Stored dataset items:
▬▬▬

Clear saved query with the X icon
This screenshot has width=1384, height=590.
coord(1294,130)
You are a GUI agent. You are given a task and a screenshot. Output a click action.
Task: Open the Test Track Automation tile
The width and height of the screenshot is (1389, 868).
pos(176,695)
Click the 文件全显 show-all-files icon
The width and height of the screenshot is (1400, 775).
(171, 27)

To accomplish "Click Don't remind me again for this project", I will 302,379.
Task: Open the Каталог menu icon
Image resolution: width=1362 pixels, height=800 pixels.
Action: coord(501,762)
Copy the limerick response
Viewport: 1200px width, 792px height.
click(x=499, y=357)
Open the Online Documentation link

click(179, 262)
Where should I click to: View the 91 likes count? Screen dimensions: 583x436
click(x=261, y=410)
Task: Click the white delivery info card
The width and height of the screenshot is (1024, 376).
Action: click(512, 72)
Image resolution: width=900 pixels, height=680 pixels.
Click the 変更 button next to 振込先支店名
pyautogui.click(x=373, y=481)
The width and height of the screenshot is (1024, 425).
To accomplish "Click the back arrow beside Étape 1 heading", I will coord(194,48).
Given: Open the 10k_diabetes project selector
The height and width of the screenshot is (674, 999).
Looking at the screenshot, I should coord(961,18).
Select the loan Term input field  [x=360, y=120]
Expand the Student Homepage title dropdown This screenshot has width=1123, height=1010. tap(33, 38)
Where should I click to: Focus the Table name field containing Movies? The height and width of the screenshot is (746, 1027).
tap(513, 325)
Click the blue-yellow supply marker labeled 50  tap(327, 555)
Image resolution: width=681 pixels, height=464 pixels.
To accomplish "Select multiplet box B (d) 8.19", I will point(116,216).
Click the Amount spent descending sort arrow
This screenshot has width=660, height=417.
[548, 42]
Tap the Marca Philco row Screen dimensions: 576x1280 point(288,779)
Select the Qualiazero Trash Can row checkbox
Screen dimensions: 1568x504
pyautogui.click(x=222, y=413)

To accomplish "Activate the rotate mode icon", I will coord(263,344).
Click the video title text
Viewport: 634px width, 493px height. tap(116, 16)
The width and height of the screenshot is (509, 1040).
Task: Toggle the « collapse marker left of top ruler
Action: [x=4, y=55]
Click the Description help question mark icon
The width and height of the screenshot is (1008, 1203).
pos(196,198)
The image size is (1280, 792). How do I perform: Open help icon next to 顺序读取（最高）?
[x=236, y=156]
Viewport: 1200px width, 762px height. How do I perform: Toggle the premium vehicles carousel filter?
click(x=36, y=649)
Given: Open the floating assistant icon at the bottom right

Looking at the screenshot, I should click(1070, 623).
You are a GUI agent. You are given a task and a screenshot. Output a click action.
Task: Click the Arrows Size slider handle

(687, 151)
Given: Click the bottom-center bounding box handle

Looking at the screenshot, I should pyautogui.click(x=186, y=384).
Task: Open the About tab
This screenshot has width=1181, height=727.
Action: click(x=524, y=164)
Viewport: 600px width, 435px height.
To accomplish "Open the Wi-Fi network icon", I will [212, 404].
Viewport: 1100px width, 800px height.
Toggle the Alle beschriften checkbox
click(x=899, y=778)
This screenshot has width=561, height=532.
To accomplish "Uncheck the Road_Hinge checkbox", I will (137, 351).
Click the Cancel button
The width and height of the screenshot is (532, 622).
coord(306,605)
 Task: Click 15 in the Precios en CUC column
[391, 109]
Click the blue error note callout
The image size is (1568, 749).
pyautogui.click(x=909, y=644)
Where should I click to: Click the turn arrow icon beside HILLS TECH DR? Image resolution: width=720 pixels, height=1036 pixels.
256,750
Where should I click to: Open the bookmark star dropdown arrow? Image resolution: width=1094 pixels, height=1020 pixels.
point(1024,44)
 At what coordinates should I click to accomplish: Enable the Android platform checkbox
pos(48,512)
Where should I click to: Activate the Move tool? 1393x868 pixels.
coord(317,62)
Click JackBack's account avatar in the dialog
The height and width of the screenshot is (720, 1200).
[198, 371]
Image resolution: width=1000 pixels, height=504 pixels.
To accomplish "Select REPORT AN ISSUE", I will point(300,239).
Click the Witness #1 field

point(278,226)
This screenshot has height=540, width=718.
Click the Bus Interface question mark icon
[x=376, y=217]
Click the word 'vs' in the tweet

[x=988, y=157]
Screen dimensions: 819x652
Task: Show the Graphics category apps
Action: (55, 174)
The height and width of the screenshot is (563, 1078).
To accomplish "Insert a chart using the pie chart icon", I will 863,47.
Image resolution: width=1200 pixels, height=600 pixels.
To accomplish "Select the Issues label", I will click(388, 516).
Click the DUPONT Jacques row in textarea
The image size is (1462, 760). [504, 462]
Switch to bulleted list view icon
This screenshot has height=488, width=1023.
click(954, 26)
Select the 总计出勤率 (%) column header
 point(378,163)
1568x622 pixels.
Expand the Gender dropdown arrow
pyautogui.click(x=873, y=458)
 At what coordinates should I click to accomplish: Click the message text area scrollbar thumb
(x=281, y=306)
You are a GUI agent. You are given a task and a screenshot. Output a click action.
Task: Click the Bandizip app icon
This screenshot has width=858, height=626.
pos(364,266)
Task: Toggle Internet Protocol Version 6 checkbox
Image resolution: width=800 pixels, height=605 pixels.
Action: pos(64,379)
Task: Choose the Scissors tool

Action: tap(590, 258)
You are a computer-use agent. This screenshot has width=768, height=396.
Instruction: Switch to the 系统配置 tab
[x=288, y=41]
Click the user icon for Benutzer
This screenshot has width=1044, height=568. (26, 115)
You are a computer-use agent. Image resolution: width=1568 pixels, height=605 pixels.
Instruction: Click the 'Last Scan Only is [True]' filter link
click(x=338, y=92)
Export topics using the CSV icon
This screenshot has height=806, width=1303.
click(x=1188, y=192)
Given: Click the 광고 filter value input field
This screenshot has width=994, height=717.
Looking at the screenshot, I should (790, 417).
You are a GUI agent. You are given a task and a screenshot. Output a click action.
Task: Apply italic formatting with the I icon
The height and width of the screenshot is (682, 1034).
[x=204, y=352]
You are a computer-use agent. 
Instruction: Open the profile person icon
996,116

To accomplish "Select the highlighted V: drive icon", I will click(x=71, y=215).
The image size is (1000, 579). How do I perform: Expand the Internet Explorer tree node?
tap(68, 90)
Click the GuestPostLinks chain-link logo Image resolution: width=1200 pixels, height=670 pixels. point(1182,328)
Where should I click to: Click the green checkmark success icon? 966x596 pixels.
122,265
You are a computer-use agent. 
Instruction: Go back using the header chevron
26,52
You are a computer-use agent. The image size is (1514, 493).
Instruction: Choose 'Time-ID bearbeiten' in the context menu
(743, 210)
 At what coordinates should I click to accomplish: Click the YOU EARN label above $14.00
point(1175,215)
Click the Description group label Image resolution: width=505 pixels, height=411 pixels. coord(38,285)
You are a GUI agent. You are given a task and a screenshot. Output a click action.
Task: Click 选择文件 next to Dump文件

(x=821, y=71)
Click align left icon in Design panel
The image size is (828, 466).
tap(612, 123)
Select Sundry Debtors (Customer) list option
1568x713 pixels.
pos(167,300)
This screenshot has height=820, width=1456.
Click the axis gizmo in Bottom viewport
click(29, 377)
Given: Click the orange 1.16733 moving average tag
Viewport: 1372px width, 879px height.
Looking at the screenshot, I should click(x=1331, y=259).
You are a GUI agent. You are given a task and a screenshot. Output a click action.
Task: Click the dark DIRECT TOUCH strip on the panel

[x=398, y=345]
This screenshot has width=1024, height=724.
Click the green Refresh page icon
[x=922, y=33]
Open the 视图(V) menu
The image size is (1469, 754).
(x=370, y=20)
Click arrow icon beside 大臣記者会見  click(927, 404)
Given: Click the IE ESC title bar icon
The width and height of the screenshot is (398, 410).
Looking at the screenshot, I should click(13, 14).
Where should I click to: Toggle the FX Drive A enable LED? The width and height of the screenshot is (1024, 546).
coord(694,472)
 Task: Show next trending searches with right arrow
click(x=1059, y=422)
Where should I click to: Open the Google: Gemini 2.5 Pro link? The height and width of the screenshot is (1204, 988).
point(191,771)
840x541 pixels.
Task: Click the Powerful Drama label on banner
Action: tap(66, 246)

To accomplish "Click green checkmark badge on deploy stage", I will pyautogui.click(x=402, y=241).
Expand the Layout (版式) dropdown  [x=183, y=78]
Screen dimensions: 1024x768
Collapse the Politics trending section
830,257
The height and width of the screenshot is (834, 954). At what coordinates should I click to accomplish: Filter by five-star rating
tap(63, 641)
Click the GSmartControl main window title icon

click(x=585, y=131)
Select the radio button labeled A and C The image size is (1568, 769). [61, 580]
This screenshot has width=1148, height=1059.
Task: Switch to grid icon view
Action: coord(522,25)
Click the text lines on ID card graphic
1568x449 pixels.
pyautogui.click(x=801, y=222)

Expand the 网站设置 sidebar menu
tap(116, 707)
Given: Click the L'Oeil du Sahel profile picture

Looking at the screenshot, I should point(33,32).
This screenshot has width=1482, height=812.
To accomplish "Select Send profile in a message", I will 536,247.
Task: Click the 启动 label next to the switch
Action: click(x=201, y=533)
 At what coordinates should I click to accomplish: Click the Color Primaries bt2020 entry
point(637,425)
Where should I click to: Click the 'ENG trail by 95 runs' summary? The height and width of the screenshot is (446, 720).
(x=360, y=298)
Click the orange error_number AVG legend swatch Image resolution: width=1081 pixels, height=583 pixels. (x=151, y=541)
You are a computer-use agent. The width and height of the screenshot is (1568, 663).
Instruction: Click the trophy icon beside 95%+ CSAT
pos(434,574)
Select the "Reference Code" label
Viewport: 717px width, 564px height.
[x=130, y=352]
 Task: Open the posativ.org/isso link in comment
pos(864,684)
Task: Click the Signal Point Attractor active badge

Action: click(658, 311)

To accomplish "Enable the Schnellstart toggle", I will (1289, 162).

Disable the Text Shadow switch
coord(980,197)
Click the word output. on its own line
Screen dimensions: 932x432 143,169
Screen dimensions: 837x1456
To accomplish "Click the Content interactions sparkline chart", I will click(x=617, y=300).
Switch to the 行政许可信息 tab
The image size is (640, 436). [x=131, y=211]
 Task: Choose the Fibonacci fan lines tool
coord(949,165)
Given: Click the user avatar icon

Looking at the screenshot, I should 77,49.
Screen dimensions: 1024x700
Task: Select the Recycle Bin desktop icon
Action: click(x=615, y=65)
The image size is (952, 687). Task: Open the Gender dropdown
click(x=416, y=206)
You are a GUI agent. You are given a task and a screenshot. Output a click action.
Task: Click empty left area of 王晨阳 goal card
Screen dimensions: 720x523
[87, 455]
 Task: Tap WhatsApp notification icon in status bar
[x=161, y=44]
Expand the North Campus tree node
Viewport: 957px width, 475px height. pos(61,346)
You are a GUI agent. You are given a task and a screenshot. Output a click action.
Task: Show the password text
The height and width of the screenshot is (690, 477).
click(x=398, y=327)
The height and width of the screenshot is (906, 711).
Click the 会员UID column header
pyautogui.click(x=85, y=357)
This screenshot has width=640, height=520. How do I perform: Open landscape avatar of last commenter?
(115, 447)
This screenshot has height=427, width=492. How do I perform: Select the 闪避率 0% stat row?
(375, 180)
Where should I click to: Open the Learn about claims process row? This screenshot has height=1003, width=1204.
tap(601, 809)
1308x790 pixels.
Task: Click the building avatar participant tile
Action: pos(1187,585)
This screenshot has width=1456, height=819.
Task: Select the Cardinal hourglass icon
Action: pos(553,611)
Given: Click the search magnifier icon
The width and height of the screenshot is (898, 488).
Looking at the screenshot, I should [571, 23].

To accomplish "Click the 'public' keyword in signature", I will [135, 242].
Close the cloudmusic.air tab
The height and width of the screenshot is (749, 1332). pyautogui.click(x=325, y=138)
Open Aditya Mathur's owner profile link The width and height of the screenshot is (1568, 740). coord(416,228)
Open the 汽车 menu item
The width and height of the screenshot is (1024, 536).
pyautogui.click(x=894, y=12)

▬▬▬

What the exercise asks: Your response should be the lines above from the first to the one containing "Task: Open the Каталог menu icon", inclusive, each given exactly.

Finished exercise:
Clear saved query with the X icon
This screenshot has width=1384, height=590.
coord(1294,130)
You are a GUI agent. You are given a task and a screenshot. Output a click action.
Task: Open the Test Track Automation tile
The width and height of the screenshot is (1389, 868).
pos(176,695)
Click the 文件全显 show-all-files icon
The width and height of the screenshot is (1400, 775).
(171, 27)

To accomplish "Click Don't remind me again for this project", I will 302,379.
Task: Open the Каталог menu icon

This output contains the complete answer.